The findings span more than 1,300 compromised domains tied to the abuse of FCKeditor, over 100 active domains linked to a crypto-payment scam, and more than 800 fraudulent e-commerce sites. The scale matters because these are not isolated traps on obscure corners of the web; they are campaigns built to borrow the credibility of trusted institutions, mimic legitimate services, and move victims toward a payment before suspicion catches up.
Old software remains a modern attack surface
One strand of the report centers on FCKeditor, a browser-based text editor that was once common in content management systems, forums, and administrative portals. Software like this often lingers long after its active life ends, especially on large institutional websites where legacy components can remain buried inside older pages or forgotten back-end tools.
That creates an opening. According to the report, attackers have recently exploited the long-known vulnerability CVE-2009-2265 to compromise high-value domains including government, corporate, public-sector, and research websites. Once inside, they can turn a reputable site into a staging ground for malware delivery, phishing pages, or redirects to fraudulent storefronts. The effect is powerful because users are more likely to trust a familiar domain than a newly registered one with no public reputation.
This is one of the enduring problems in cybersecurity: the internet does not retire old software on its own. Institutions often focus on visible redesigns and front-end improvements, while neglected plug-ins, editors, and file-management tools remain exposed behind the scenes. A flaw disclosed years ago can still be useful to criminals if patching, replacement, or full decommissioning never happened.
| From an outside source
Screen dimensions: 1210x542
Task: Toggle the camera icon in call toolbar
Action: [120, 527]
Crypto fraud thrives on confusion as much as greed
The second campaign described by the researchers is less technical and more psychological. Victims receive an email claiming that a large bitcoin deposit has been made to a new wallet on an exchange, along with a link and login credentials. What follows is a classic confidence trick updated for the crypto era: the account appears funded, but the target is told that fees or taxes must be paid before any withdrawal can happen.
The tactic works because cryptocurrency still combines aspiration, novelty, and opacity. Many people know enough to believe digital assets can produce sudden wealth, but not enough to recognize how easily the language of wallets, gas fees, and exchange accounts can be staged. Fraudsters do not need victims to understand the system in depth; they need them to fear missing a windfall and to accept one urgent payment as the price of access.
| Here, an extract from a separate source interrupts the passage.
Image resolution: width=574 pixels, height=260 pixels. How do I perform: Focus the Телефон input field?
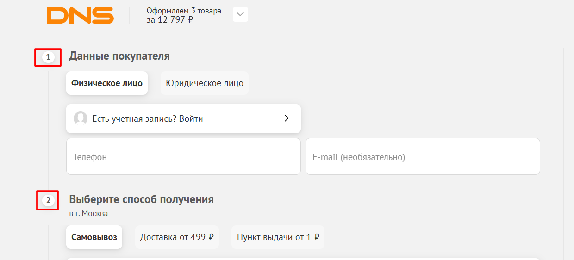(x=183, y=156)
That pattern reflects a broader shift in online crime. Rather than stealing money only by breaking into bank accounts, criminals increasingly build convincing narratives that persuade people to authorize the payment themselves. For victims, recovery is often difficult, particularly when funds are routed quickly across borders or through payment channels designed to be hard to reverse.
Fake stores are becoming mass-produced fraud tools
The third operation pushes the same principle into online retail. NordVPN says it identified more than 800 fake shopping domains spanning product categories from fashion to health goods and automotive items. Built with common web tools including WordPress, WooCommerce, and Elementor, the sites appear professional enough to pass a quick inspection while relying on steep discounts and short-lived offers to rush buyers into a purchase.
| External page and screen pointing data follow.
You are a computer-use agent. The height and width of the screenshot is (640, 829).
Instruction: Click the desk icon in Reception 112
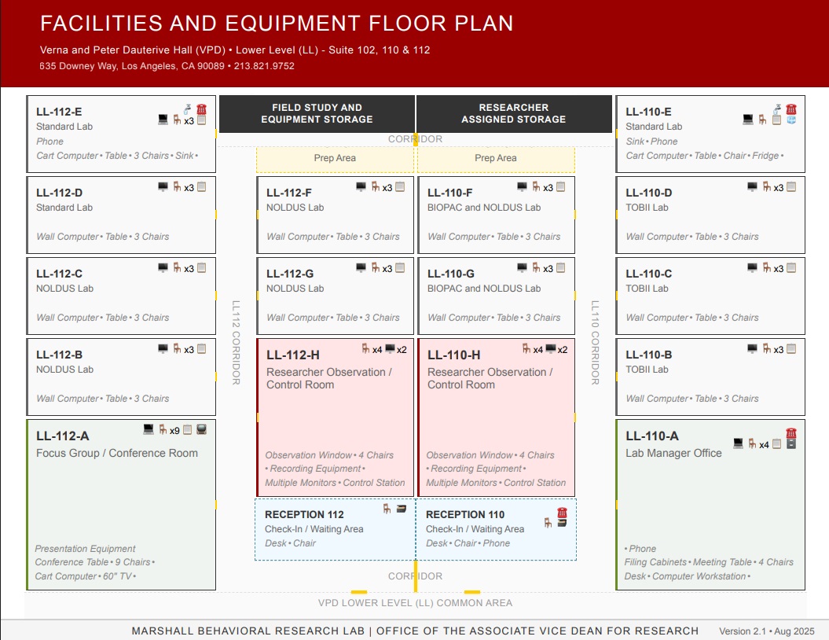[x=401, y=509]
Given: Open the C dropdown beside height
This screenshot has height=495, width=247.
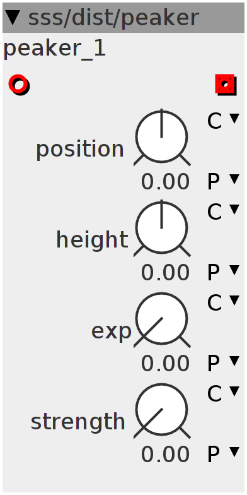Looking at the screenshot, I should point(223,212).
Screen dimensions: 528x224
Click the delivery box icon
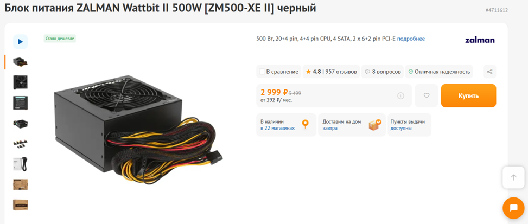(375, 125)
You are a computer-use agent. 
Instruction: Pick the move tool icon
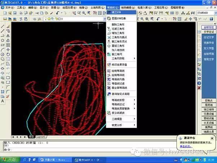pos(8,49)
That matters because online fraud no longer requires unusual technical skill or bespoke design. Off-the-shelf website builders, templates, cheap hosting, and reusable payment flows make it easier to assemble entire networks of deceptive stores. The report’s description of consistent digital fingerprints and shared infrastructure suggests a production model: repeatable, scalable, and cheap to relaunch when one domain is taken down.
For consumers, the warning signs are familiar but easy to overlook under pressure: prices that are implausibly low, sparse company information, poor or copied product text, limited contact options, and payment demands that offer little buyer protection. For institutions, the report is a reminder that cybercrime is not only about code execution or malware samples. It is also about trust. A neglected editor, a convincing login page, or a polished storefront can all become vehicles for the same outcome: getting a person to click, install, or pay.
What the findings suggest about the wider internet
Taken together, the three campaigns point to an online environment where technical debt, platform familiarity, and economic anxiety can be fused into highly effective fraud. Attackers are not choosing between software exploits and social engineering; they are combining both, moving from compromised trusted sites to fake services and then to direct payment requests.
The response has to be equally broad. Organizations need to inventory and remove unsupported software, not merely patch what is easy to see. Digital platforms and registrars face renewed pressure to identify repeat fraud patterns faster. And users need to treat unsolicited crypto claims, urgent payment requests, and spectacular online bargains with the same suspicion. The oldest lesson in internet security still applies: if a digital offer depends on haste, secrecy, or upfront payment, the offer is usually the trap.